ESTADO/SUL FLUMINENSE
A Assembleia Legislativa do Estado do Rio de Janeiro (Alerj) aprovou, em primeira discussão, um projeto de lei que cria a Política Estadual de Inclusão da Mulher no Mercado de Trabalho. A proposta busca ampliar a presença feminina nas empresas e incentivar condições mais equilibradas de acesso a vagas e oportunidades profissionais no estado.
O texto é de autoria da deputada estadual Célia Jordão e foi analisado em uma semana dedicada à votação de iniciativas voltadas à valorização das mulheres. Entre as medidas previstas estão ações para estimular a contratação feminina, promover igualdade salarial e ampliar a participação de mulheres em posições de liderança dentro das organizações.
A proposta também prevê incentivo à qualificação profissional, especialmente em áreas como ciência, tecnologia, engenharia e matemática — setores nos quais a presença feminina ainda é menor. A ideia é estimular programas de capacitação que ampliem as possibilidades de inserção das mulheres nesses campos.
Outro ponto central do projeto estabelece que empresas privadas com mais de 50 funcionários e órgãos da administração pública estadual adotem medidas para fortalecer a presença feminina em seus quadros de funcionários. Entre essas iniciativas está a reserva mínima de 30% das vagas em programas de estágio, aprendizagem e trainee para mulheres.

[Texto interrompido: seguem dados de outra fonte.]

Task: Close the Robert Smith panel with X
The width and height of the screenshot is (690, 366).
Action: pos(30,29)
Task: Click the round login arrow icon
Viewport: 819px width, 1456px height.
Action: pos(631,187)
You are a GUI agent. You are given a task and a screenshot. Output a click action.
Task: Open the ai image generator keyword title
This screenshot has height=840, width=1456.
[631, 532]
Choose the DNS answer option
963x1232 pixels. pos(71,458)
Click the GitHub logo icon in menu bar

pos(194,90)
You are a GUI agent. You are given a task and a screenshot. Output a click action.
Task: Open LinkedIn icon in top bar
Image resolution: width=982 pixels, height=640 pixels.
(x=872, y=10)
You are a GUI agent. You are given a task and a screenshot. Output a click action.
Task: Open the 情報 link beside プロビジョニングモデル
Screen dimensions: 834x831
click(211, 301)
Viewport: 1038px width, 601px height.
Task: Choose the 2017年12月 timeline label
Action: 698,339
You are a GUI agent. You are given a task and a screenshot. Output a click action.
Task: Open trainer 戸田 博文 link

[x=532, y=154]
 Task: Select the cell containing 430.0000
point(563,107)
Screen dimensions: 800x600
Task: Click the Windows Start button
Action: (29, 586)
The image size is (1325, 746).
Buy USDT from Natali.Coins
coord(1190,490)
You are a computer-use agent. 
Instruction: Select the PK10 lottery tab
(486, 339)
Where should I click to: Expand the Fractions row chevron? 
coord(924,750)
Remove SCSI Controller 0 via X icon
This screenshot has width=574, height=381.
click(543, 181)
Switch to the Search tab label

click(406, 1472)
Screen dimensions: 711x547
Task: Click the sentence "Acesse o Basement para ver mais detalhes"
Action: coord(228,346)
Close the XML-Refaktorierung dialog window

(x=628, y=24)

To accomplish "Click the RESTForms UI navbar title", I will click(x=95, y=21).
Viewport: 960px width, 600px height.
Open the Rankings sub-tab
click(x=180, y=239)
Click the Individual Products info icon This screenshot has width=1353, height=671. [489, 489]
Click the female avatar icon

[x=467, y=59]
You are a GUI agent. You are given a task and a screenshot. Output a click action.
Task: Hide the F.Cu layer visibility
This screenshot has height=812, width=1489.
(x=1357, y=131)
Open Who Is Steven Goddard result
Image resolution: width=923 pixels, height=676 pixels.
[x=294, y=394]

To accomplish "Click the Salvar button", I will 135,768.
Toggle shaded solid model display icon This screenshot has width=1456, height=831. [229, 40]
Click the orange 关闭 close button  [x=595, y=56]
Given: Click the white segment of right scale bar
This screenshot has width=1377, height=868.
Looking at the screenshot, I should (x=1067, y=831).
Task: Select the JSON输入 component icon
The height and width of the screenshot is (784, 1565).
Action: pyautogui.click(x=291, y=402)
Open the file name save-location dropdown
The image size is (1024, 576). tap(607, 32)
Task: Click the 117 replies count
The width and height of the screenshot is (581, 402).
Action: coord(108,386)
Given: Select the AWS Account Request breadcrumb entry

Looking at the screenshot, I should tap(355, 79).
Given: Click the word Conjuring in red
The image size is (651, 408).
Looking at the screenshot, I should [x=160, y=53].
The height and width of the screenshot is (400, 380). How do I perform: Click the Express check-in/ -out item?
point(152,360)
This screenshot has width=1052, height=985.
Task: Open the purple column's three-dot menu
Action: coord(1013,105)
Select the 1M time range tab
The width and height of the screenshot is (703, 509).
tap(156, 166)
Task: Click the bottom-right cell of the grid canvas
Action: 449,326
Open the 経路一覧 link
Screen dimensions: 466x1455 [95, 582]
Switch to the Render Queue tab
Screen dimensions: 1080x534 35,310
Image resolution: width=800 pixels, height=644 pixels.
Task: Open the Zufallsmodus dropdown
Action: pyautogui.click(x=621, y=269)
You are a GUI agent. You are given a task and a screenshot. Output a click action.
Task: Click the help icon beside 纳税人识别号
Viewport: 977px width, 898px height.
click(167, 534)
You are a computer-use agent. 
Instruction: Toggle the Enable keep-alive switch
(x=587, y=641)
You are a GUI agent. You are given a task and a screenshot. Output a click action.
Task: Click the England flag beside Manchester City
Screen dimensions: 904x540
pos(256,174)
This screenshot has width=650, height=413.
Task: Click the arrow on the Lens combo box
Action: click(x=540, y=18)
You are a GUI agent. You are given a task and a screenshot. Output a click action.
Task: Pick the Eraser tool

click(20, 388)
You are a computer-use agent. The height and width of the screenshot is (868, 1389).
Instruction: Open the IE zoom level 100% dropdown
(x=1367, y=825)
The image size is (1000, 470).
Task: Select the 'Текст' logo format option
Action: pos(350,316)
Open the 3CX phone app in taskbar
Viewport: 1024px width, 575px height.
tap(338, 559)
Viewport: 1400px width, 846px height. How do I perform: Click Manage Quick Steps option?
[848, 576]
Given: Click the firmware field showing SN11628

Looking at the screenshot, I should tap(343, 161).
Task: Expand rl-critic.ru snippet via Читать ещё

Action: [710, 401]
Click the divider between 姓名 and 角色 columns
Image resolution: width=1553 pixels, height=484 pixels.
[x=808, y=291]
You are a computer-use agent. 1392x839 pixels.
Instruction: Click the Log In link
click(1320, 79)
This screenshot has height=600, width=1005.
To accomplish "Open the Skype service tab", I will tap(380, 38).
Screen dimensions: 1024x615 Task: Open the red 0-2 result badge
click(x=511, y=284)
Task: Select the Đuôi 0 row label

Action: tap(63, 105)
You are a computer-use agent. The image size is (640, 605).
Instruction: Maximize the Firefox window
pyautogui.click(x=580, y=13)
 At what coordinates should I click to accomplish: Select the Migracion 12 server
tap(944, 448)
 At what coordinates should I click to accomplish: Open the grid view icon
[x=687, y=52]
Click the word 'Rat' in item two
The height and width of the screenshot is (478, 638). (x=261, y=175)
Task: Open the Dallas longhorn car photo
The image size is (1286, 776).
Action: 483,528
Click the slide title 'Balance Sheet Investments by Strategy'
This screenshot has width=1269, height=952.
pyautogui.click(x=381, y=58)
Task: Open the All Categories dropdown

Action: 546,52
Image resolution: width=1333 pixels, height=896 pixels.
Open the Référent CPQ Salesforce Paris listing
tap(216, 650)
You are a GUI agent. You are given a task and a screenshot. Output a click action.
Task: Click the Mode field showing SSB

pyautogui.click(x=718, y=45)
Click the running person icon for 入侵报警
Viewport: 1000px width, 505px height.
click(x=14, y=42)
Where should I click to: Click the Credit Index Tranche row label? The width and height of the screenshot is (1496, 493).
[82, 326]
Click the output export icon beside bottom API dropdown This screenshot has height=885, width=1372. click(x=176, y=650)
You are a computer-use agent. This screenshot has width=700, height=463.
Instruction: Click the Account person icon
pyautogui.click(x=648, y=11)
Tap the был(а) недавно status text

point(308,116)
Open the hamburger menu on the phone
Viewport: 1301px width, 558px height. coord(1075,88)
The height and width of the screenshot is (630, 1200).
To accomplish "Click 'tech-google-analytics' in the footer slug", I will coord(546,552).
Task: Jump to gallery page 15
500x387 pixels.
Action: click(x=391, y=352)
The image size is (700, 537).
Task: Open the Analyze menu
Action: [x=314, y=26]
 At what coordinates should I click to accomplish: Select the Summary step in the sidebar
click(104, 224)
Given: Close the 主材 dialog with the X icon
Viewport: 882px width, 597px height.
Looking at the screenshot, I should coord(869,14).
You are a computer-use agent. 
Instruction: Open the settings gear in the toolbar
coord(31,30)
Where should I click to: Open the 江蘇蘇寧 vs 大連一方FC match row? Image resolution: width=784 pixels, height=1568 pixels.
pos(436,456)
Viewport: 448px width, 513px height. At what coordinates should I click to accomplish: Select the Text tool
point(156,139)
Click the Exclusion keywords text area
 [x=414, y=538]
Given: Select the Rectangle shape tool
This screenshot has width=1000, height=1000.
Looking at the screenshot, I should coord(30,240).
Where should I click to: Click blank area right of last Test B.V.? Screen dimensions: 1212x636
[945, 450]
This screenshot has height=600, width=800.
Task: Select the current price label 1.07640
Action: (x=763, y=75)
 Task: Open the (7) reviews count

O projeto também determina a adoção de planos voltados à equiparação salarial entre homens e mulheres que desempenham as mesmas funções. Além disso, prevê a oferta de programas de qualificação profissional, com prioridade para mulheres em situação de vulnerabilidade social.
Ainda de acordo com o texto, empresas e instituições deverão implementar protocolos para prevenir e combater casos de assédio moral e sexual no ambiente de trabalho. A proposta também incentiva a criação de políticas de apoio à maternidade e à primeira infância, em parceria com o poder público.
Ao defender a iniciativa, a deputada Célia Jordão ressaltou que pesquisas mostram que, mesmo ocupando cargos semelhantes, as mulheres ainda recebem salários menores que os homens. Segundo ela, fatores como a dupla jornada — que envolve responsabilidades profissionais e familiares — também acabam dificultando o avanço das mulheres em suas carreiras.
Para a parlamentar, a proposta pretende enfrentar desigualdades históricas ainda presentes no mercado de trabalho. Segundo ela, cabe ao poder público adotar políticas que promovam oportunidades mais justas e ampliem a participação feminina nas empresas.
A deputada também destacou que a inclusão das mulheres no mercado de trabalho tem impacto direto no desenvolvimento econômico e social. De acordo com ela, ampliar a presença feminina nas atividades produtivas contribui para a geração de renda, fortalecimento da economia e promoção de maior justiça social, além de estar alinhado aos Objetivos de Desenvolvimento Sustentável da ONU, que defendem a igualdade de gênero e o empoderamento das mulheres.